Amy quickly realizes that her awakening was no mere computer malfunction. Someone—one of the few thousand inhabitants of the spaceship—tried to kill her. And if Amy doesn’t do something soon, her parents will be next.
Now, Amy must race to unlock Godspeed’s hidden secrets. But out of her list of murder suspects, there’s only one who matters: Elder, the future leader of the ship and the love she could never have seen coming.
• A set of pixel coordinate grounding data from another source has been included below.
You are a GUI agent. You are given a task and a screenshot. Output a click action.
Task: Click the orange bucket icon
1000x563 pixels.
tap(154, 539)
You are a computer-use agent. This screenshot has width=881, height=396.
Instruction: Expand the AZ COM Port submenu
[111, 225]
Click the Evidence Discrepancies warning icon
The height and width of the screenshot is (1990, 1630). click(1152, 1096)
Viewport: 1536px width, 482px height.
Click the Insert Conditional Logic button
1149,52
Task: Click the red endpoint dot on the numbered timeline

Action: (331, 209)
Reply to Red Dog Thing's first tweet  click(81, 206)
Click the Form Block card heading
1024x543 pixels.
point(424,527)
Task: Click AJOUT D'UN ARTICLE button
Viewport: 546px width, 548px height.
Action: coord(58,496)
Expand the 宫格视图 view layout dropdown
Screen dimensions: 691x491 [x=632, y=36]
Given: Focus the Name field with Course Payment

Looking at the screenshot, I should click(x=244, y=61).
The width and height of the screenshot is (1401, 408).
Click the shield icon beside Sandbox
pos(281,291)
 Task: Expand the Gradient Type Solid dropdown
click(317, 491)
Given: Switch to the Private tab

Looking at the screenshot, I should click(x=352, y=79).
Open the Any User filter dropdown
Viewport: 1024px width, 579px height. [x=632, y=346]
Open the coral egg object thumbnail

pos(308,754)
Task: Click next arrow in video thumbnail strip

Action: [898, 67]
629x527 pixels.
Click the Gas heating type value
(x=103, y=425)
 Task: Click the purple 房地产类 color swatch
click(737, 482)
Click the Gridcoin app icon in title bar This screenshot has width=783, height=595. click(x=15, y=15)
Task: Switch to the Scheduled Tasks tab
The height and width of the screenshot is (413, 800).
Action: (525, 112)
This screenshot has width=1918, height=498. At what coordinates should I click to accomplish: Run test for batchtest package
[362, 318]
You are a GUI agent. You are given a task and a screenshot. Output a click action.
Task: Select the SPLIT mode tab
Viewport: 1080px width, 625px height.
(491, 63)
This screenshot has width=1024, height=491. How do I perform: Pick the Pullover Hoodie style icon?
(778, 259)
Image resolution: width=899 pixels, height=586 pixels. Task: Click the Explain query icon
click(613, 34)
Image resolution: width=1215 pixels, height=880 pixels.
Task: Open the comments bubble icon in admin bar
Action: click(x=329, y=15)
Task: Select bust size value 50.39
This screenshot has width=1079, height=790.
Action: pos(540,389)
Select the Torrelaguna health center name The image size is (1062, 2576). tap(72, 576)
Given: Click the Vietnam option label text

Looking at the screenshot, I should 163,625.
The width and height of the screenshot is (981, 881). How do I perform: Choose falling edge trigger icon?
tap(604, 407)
This book was #8 on my 2011 anticipated books list, and, after reading, I kinda wish I had put it higher. This book not only failed to disappoint, it totally exceeded all my expectations. Somehow the author managed to cram a dystopia into a great space opera, proving that there can be fantastic hard sci-fi that young adults will read and enjoy. The premise is rather simple: a girl is cryo-frozen in order to ride along on the 300-year trip to colonize a new planet with her parents. She's woken up early, though, and she has to figure out how to live in the ship's society while also trying to figure out who unfroze her and who wants to kill the other frozen colonists. She has the help of Elder, a boy her age who was born to eventually lead the ship. I thought the characterization of both of these people was amazing. I felt for both of them, and yet when they kept things from eachother or other people I entirely understood why they were acting how they were. I think the first-person perspective helped a lot in this. I wasn't confused in the perspective switching each chapter between Amy and Elder, and, in fact, I specifically remember being suprised when I hit chapter 19 and realizing that I'd been reading the whole book in first person. Usually first person annoys me, sometimes even causing me to put down a book on that alone, but this book was so beautifully done that I didn't even notice. The plot was engaging, however, I did feel towards the middle of the end that there should have been a few more clues along the way so I could watch the characters figure things out a bit more. As it was I felt that the solution was really fed to them at the climax all at once. It wasn't a huge detraction for me, but it was slightly frustrating to not be able to play along.